Case Number: ITA 1129/DEL/2019
Appellant: Brij Bhushan Pawan Kumar, Moradabad
Respondent: ITO Ward 2(1), Moradabad
Assessment Year: 2015-16
Result: 2015-16
Case Filed On: 2019-02-12
Order Type: Final Tribunal Order
Date of Order: 2021-03-10
Pronounced On: 2021-03-10
IN THE INCOME TAX APPELLATE TRIBUNAL
(DELHI BENCH ‘SMC-1’ : NEW DELHI)
BEFORE SHRI R.K. PANDA, ACCOUNTANT MEMBER
and
SHRI KULDIP SINGH, JUDICIAL MEMBER
ITA No.1128/Del./2018
(Assessment Year: 2013-14)
ITA No.1129/Del./2018
(Assessment Year: 2014-15)
Appellant:
Shri Jagat Singh,
185, North Civil Lines,
Muzaffarnagar.
(PAN: DBKPS9675H)
Respondent:
ITO, Ward 1(2),
Muzaffarnagar.
Appellant by: Shri P.C. Yadav, Advocate
Respondent by: Shri R.K. Gupta, Senior DR
Date of Hearing: 03.03.2021
Date of Order: 10.03.2021
PER KULDIP SINGH, JUDICIAL MEMBER:
Since common questions of facts and law have been raised in the inter-connected appeals, the same are being disposed off by way of consolidated order to avoid repetition of discussion.
2. Appellant, Shri Jagat Singh (hereinafter referred to as ‘the assessee’) by filing the present appeals sought to set aside the impugned orders dated 01.03.2017 & 14.11.2017 passed by the Commissioner of Income-tax (Appeals), Muzaffarnagar qua the assessment years 2013-14 & 2014-14 respectively on the identical grounds inter alia that :-
“ITA NO.1128/Del/2018
‘1. That delay in filing appeal may very kindly be condoned as the appellant was hospitalized.
2. That ITO & CIT (A) erred on facts in disallowing agricultural income shown by the appellant at Rs.49,17,000/- & restricting it to Rs.24,17,000/- by ITO & Rs.30,42,000/- by CIT (A).
3. That order of ITO & CIT (A) may please be set aside.
ITA NO.1129/Del/2018
1. That ITO & CIT (A) erred on facts in disallowing agricultural income shown by the appellant at Rs.55,58,000/- & restricting it to Rs.43,08,7000/- by ITO & Rs.35,58,000/- by CIT (A).
2. That order of ITO & CIT (A) may please be set aside.”
3. Briefly stated the facts necessary for adjudication of the controversy at hand are: Assessee e-filed return of income at an income of Rs.2,03,000/- & Rs.2,13,600/- and agricultural income of Rs.49,17,000/- & Rs.55,58,000/- for AYs 2013-14 & 2014-15 respectively.

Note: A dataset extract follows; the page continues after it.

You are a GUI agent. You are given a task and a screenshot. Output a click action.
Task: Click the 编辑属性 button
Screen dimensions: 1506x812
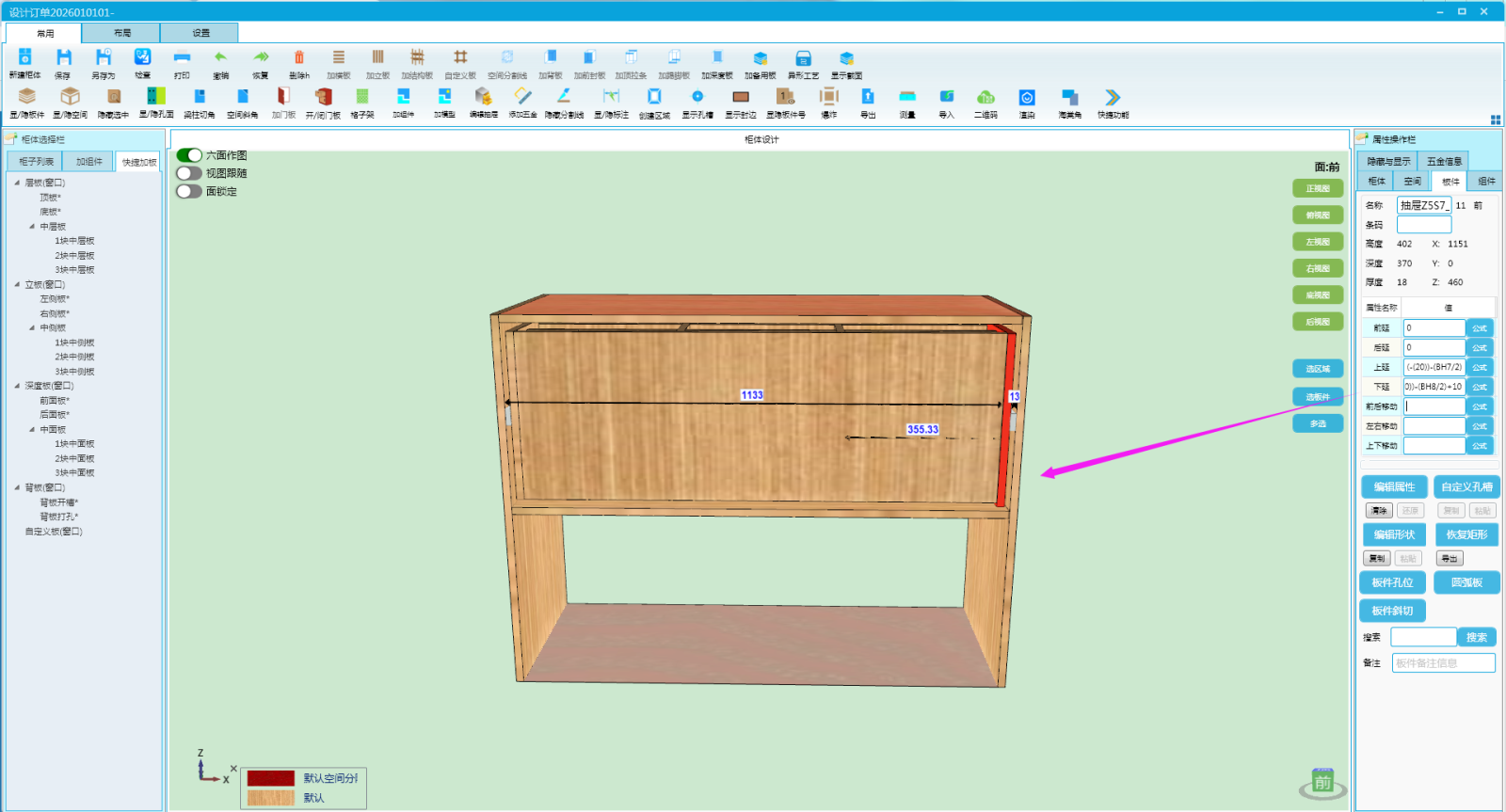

During scrutiny proceedings, Assessing Officer (AO) questioned the agricultural income claimed by the assessee at two places, one situated at Village Chausana, District Shamli qua measuring 53 bighas and assessee had given this land on lease at an income of Rs.9,000/- per bigha, which has not been disputed and second chunk of land measuring 250 bighas situated at Village Ahmadpur Grant, Tehsil & District Haridwar claimed to have taken by the assessee on lease at Rs.1,000/- per bigha has been disputed, AO disputed the quantum of income earned by the assessee from this land @ Rs.11,500/- per bigha being on higher side. Declining the contentions raised by the assessee, AO estimated income of the land measuring 250 bighas situated in District Haridwar to the tune of Rs.2,500/- per bigha and framed assessment at the total income of Rs.27,03,100/- & Rs.14,63,600/- by making addition of Rs.25,00,000/- & Rs.12,50,000/- for AYs 2013-14 & 2014-15 respectively.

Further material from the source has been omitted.